*TUJUAN*. Bisakah Anda menyajikan baris-baris catatan dari awal catatan sampai baris yang memuat "coord(389,318)", termasuk baris itu sendiri, sebagai daftar bernomor tanpa baris kosong? Gambar tidak perlu dimasukkan ke jawaban.

*CUPLIKAN CATATAN*.
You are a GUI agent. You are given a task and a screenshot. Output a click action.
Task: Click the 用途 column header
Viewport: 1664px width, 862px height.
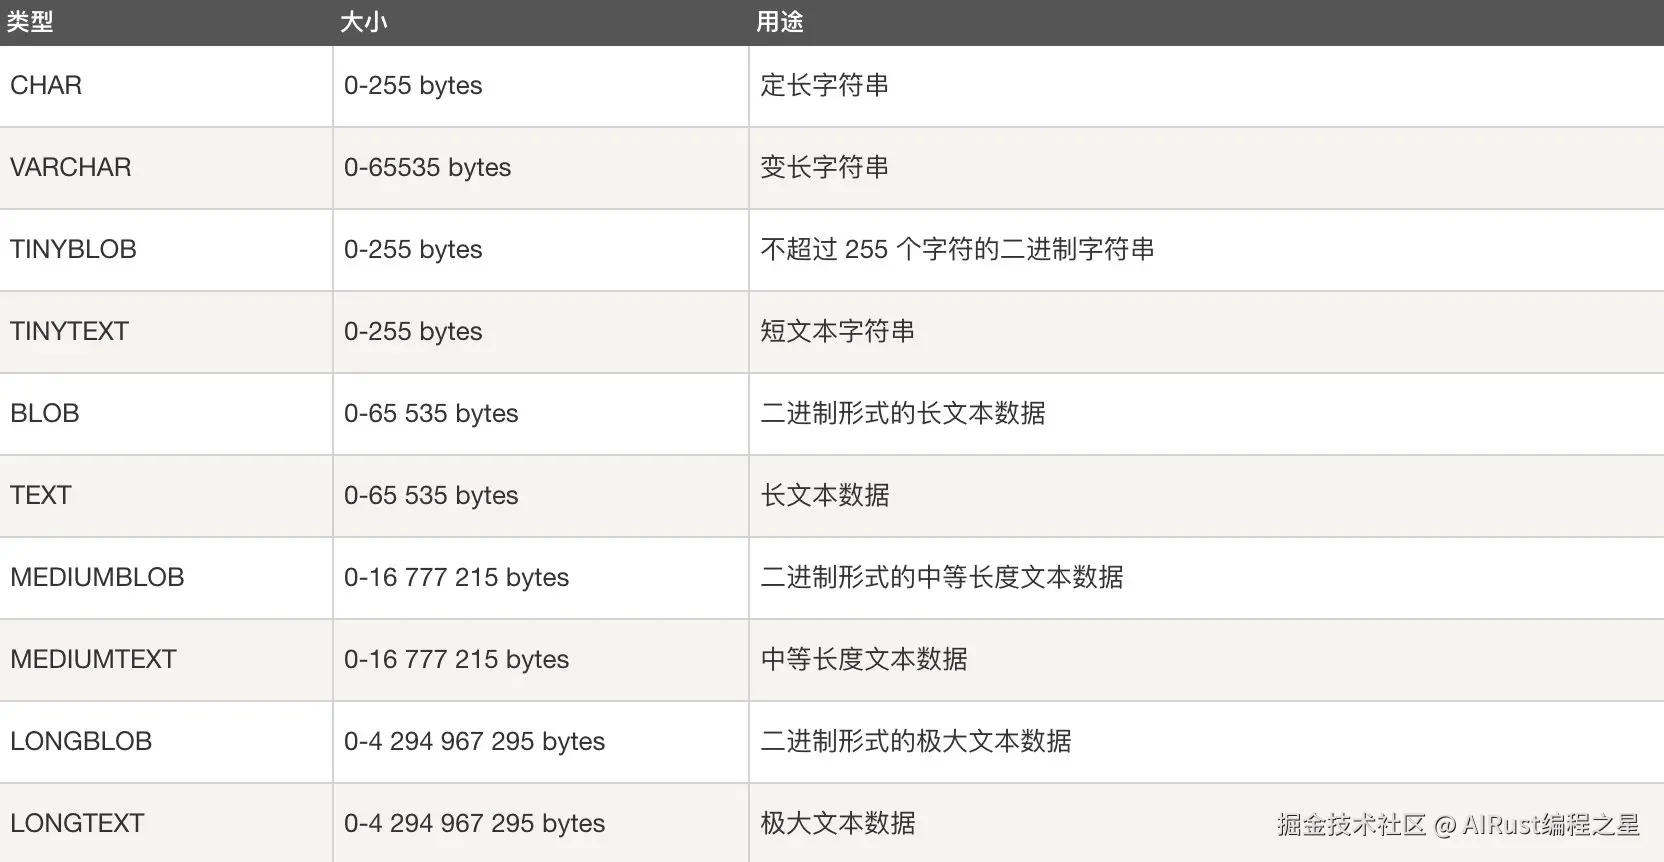pos(779,22)
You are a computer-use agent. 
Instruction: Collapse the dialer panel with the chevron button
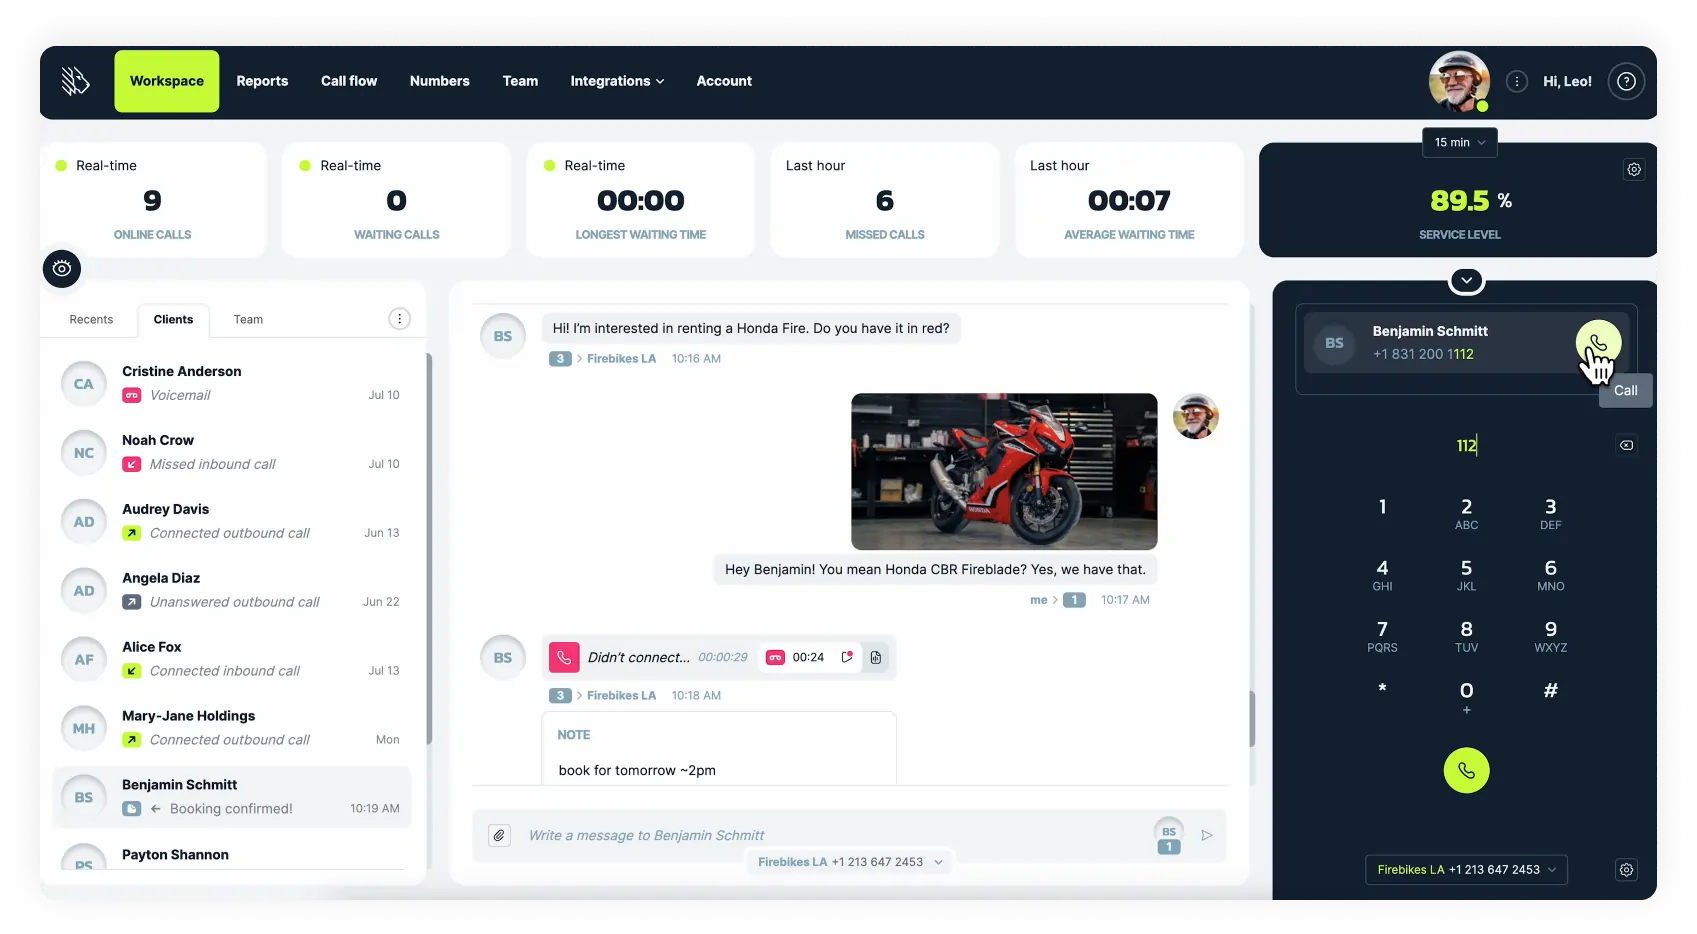click(1466, 281)
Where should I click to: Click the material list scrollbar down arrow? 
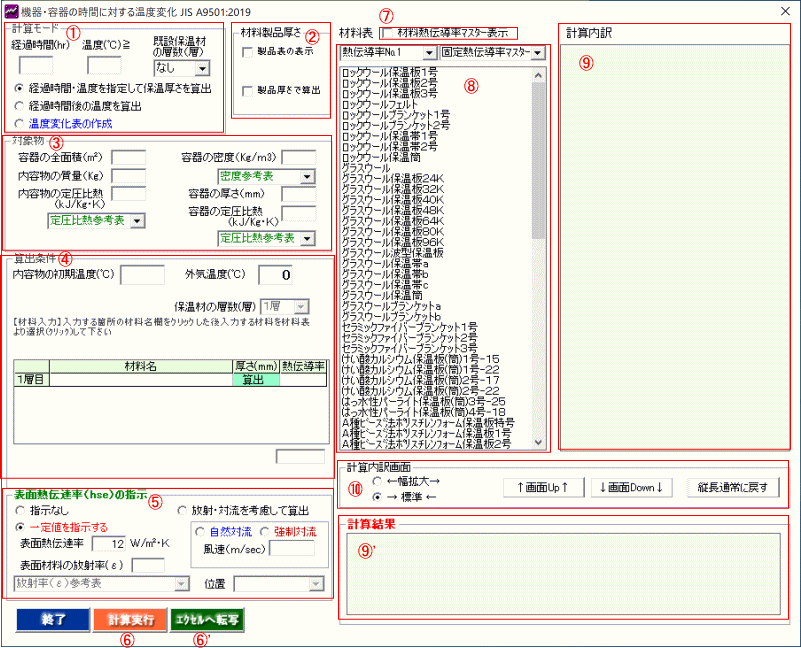[x=539, y=442]
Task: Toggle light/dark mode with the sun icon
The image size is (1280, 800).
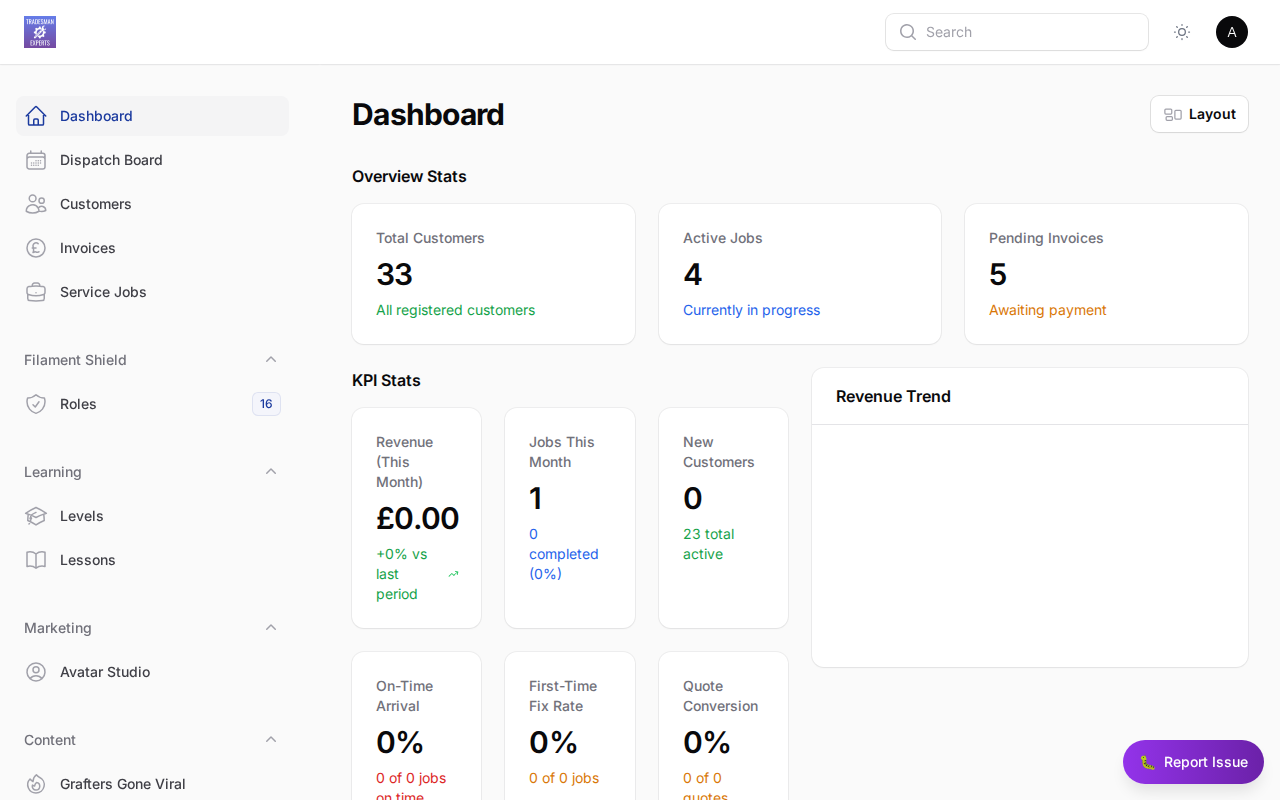Action: pyautogui.click(x=1182, y=32)
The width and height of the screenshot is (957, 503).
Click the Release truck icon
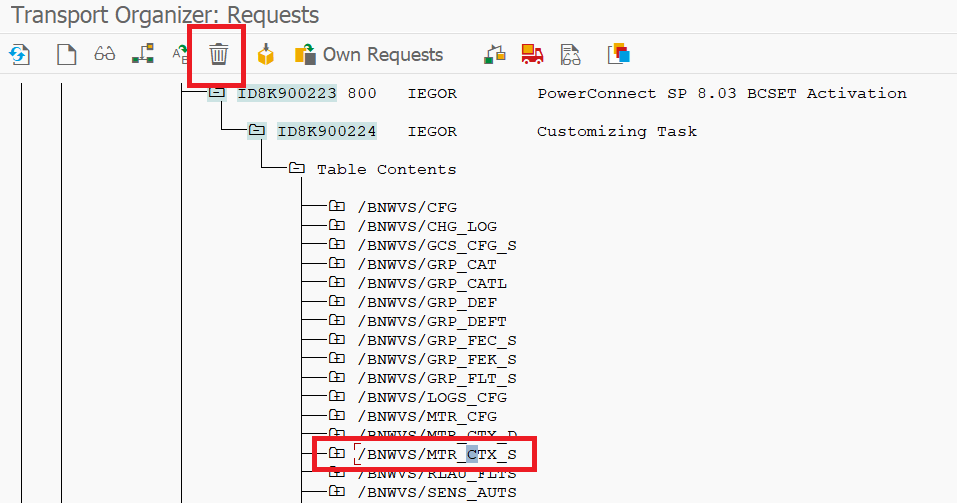[532, 54]
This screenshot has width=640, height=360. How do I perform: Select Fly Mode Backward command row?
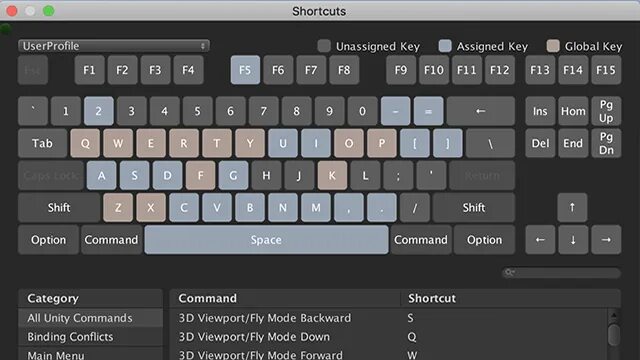coord(389,318)
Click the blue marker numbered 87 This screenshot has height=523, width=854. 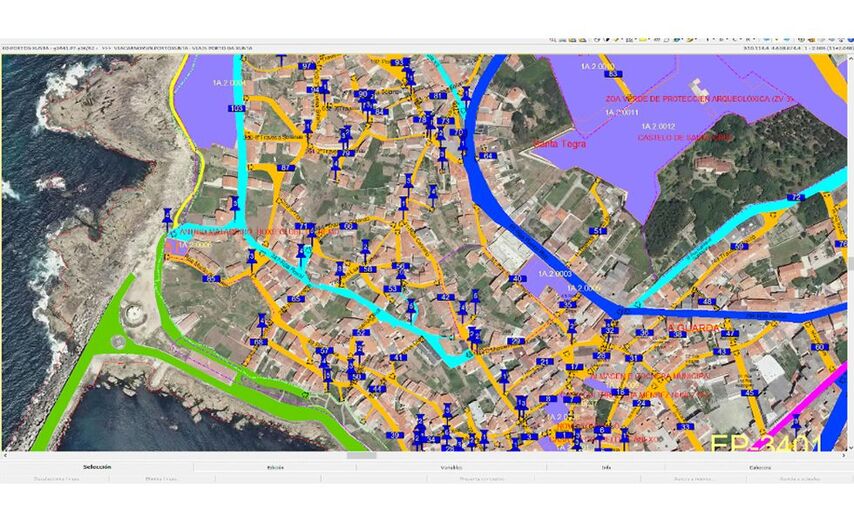pos(287,168)
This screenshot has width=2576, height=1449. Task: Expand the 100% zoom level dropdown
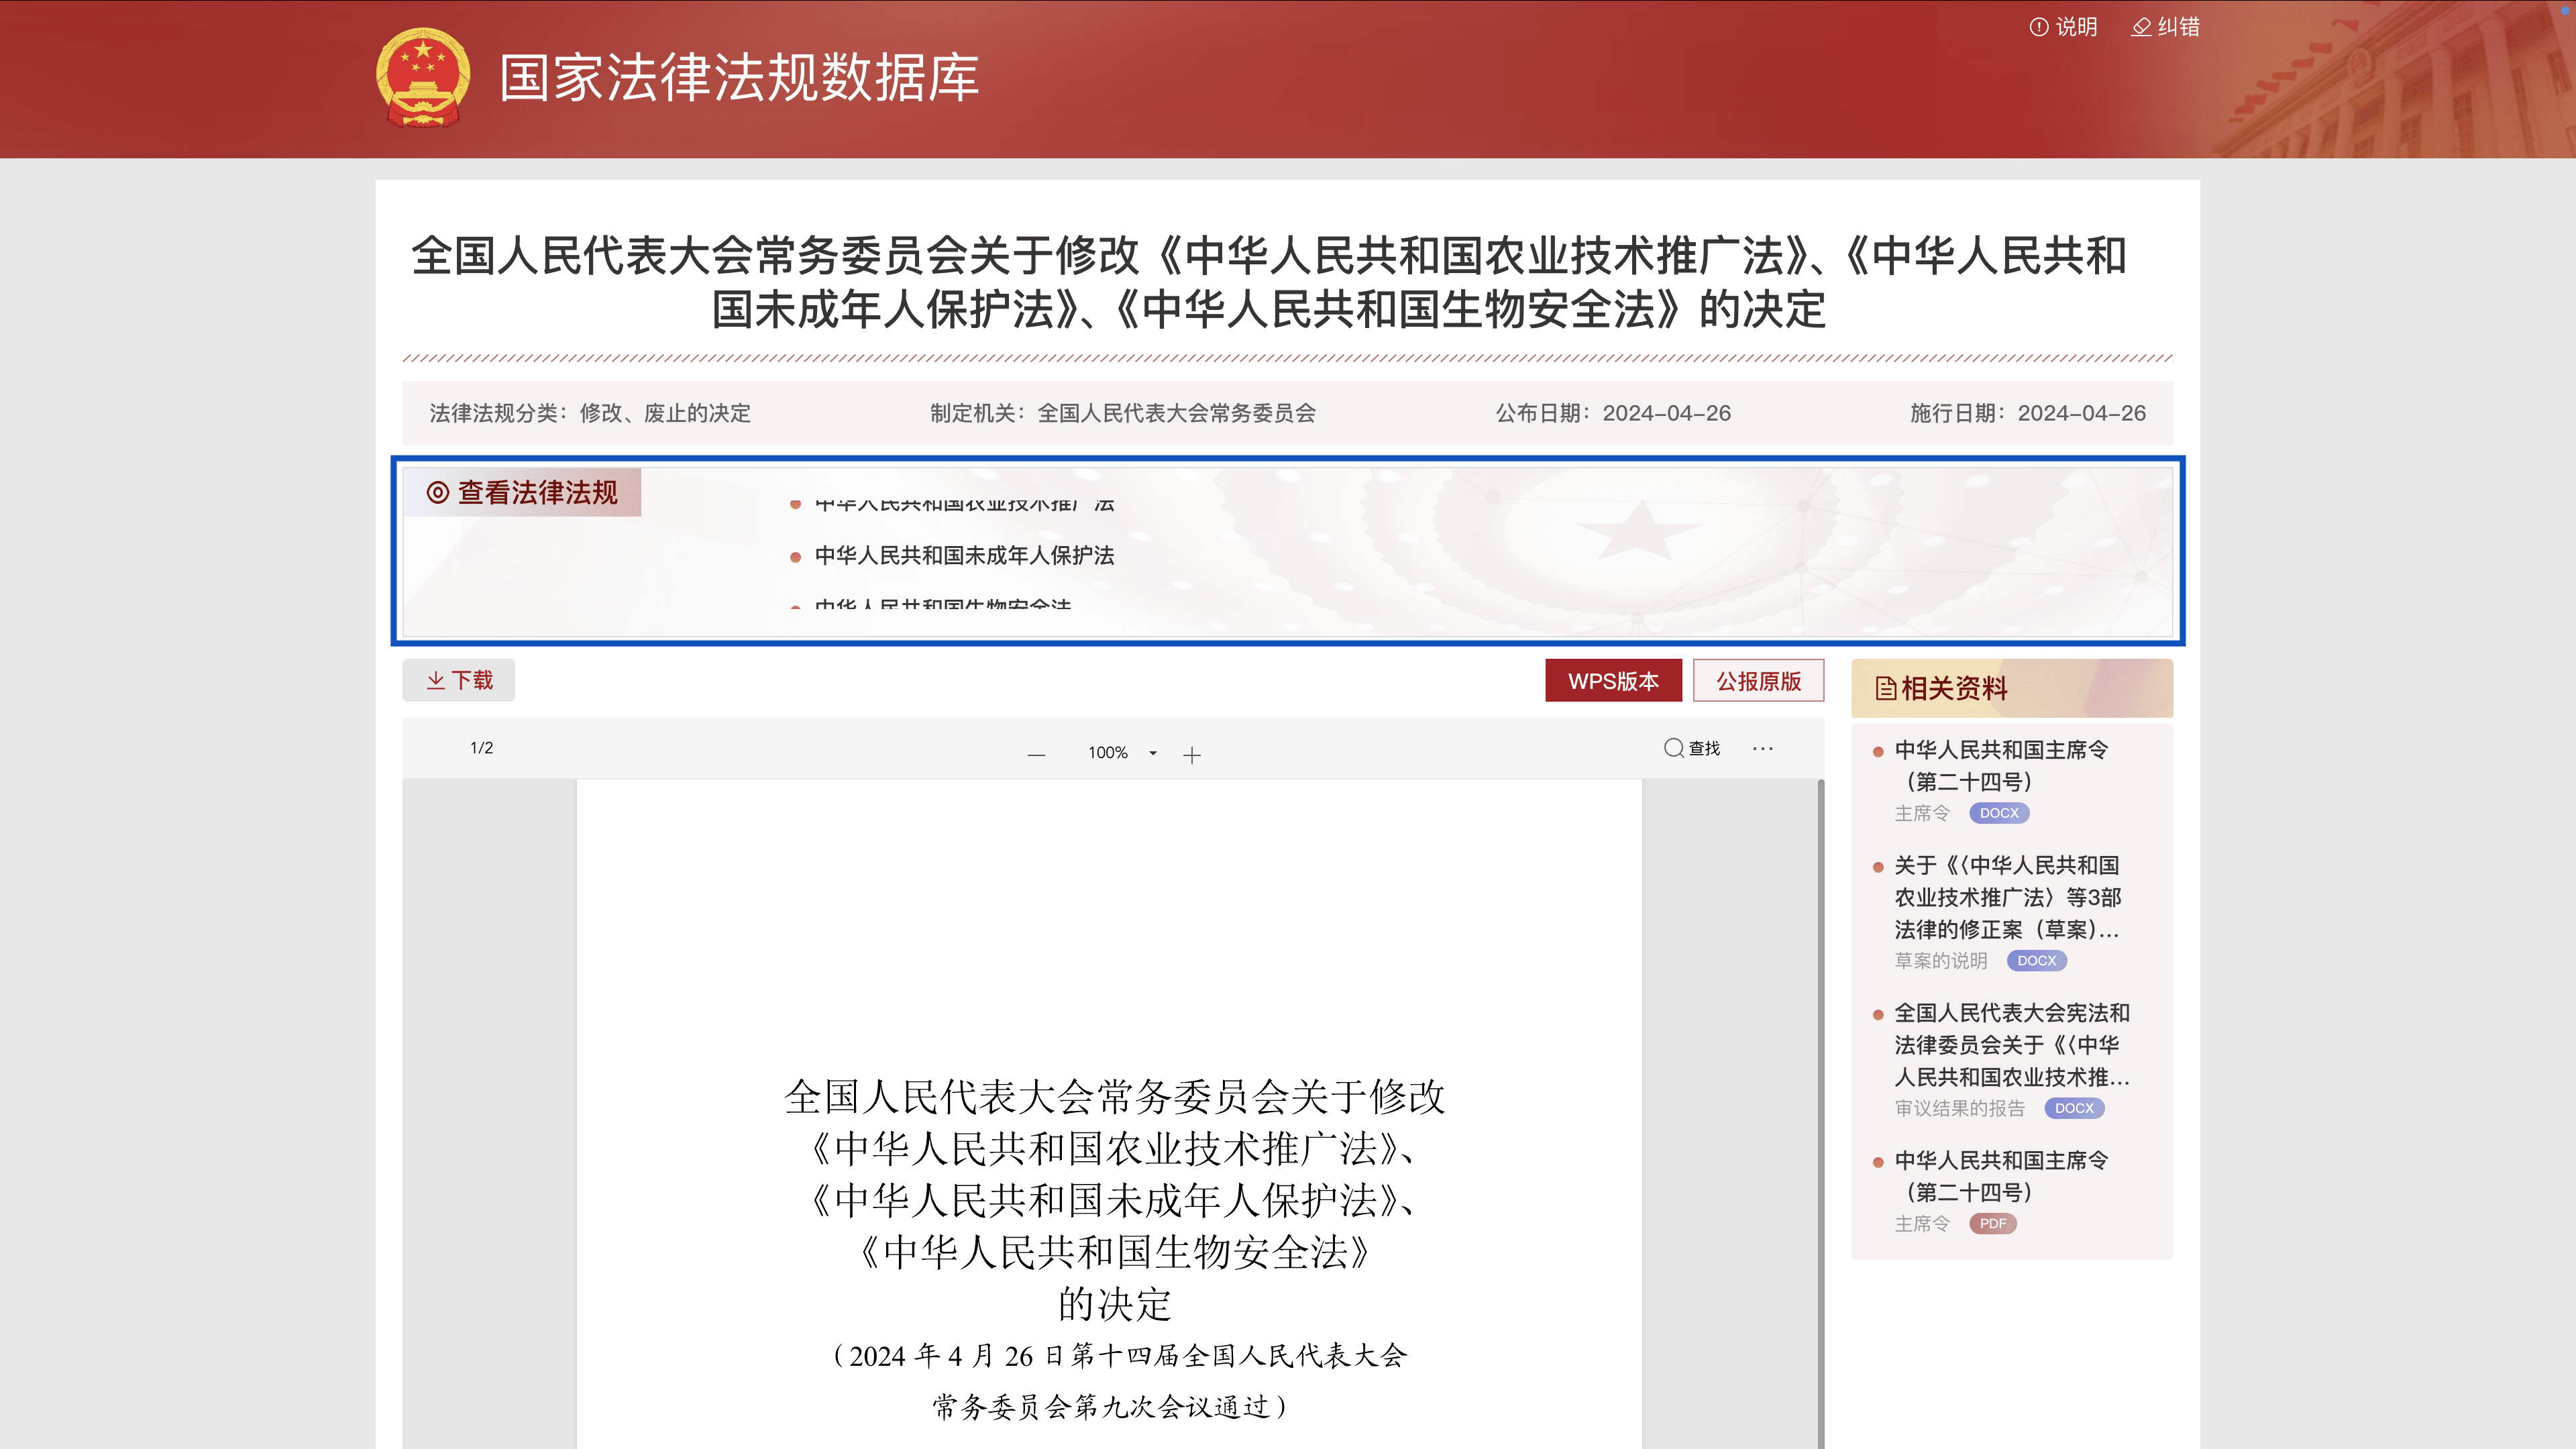[1153, 753]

*HASIL LATIHAN*.
1. You are a GUI agent. You are given a task and a screenshot. Output a click action.
2. Task: Click the 用途 column header
3. Viewport: 1664px width, 862px height.
4. pos(779,22)
5. You are a computer-use agent. 
6. Instruction: Collapse the dialer panel with the chevron button
7. click(1466, 281)
8. Where should I click to: Click the material list scrollbar down arrow? 
9. [x=539, y=442]
10. Task: Toggle light/dark mode with the sun icon
11. The image size is (1280, 800).
12. Action: pyautogui.click(x=1182, y=32)
13. The width and height of the screenshot is (957, 503).
14. Click the Release truck icon
15. [532, 54]
16. This screenshot has width=640, height=360. How do I perform: Select Fly Mode Backward command row?
17. coord(389,318)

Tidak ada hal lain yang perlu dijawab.